Abstract P87: Glucagon-like Peptide-1 Attenuates Post-resuscitation Myocardial Microcirculatory Dysfunction in a Swine Model of Prolonged Ventricular Fibrillation
Background: In humans, there is a significant decrease in myocardial contractile function post arrest evidenced by decreased cardiac output and ejection fraction. This decreased function is also associated with impaired myocardial microcirculatory function in swine. In ischemic models, the endogenous incretin hormone glucagon-like peptide-1 (GLP-1) has demonstrated benefits in myocardial infarct size reduction and improvement of left ventricular (LV) function, however treatment with this agent has not been evaluated following resuscitation from cardiac arrest. We hypothesized that post resuscitation administration of GLP-1 would improve myocardial microcirculatory function.

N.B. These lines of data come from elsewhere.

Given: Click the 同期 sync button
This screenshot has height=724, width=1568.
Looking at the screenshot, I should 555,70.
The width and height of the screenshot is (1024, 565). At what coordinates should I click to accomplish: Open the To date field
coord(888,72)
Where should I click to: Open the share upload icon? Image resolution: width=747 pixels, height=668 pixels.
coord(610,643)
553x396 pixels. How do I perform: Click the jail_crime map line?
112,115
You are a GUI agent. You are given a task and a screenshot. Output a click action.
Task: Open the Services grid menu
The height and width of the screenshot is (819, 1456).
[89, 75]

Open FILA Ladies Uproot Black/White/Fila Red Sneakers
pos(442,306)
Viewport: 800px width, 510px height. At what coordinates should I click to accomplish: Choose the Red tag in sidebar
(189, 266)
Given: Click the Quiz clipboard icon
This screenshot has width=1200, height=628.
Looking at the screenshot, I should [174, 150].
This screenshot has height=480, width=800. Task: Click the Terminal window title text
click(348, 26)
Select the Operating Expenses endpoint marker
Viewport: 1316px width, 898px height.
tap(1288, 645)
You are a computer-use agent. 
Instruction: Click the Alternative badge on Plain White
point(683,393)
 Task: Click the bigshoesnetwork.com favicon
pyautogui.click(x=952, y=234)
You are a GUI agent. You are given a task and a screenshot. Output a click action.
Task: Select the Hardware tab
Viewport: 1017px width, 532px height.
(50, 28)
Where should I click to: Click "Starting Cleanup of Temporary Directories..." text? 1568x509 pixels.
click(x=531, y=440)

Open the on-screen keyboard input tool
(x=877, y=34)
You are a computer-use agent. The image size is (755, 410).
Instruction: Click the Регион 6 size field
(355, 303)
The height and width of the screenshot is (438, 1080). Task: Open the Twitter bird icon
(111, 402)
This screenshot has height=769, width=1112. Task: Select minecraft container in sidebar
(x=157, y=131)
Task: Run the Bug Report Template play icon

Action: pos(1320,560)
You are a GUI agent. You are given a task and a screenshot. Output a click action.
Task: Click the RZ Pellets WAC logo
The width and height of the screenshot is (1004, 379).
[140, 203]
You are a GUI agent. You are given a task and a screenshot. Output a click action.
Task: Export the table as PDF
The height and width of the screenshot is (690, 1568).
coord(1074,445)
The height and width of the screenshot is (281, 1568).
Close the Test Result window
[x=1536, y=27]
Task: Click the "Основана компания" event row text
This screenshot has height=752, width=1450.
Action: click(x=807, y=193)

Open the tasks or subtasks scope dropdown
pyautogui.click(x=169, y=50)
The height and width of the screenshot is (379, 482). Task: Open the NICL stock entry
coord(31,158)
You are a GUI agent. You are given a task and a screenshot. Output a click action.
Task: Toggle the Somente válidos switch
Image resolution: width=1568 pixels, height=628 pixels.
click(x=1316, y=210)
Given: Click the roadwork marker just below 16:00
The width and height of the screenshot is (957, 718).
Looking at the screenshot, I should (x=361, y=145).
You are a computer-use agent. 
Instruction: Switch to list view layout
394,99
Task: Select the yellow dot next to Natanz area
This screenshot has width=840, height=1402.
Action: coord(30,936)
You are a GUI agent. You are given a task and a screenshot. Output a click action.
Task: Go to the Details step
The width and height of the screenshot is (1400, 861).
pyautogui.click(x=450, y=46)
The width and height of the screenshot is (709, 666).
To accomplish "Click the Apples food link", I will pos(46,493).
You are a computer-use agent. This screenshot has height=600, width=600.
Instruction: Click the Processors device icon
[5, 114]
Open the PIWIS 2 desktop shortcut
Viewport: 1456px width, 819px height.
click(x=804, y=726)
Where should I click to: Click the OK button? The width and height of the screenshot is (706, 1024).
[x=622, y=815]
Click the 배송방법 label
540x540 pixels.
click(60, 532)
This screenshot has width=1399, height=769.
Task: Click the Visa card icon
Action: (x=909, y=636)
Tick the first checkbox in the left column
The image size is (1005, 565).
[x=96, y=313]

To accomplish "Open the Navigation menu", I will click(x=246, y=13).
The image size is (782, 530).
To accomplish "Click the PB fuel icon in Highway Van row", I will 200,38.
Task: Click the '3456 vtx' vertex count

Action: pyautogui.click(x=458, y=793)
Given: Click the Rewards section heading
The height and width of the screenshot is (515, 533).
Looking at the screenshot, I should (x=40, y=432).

Methods: Domestic swine (n=20; 30–35 kg) were electrically fibrillated and left untreated for 8 minutes. Aggressive ACLS was performed to restore spontaneous circulation. Animals were then blindly randomized to post resuscitation infusions of either human rGLP-1 (American Peptide, 10 pM/kg/min) or equal volume saline for 4 hrs. LV hemodynamics, LV ejection fraction, cardiac output, and coronary flow reserve (CFR) [using a standard technique of intracoronary Doppler flow measurements before and after intracoronary administration of 60 mcg adenosine] were performed pre-arrest and at 1 and 4 Hr post resuscitation. In the present study, low CFR indicates abnormal myocardial microcirculatory function since these swine had no obstructive coronary artery disease.
Results: Post resuscitation, CFR was significantly increased compared to placebo-treated animals (p<0.05) in the GLP-1-treated swine.
Conclusion: In this swine model of prolonged VF followed by successful resuscitation, myocardial microcirculatory function was enhanced with administration of GLP-1.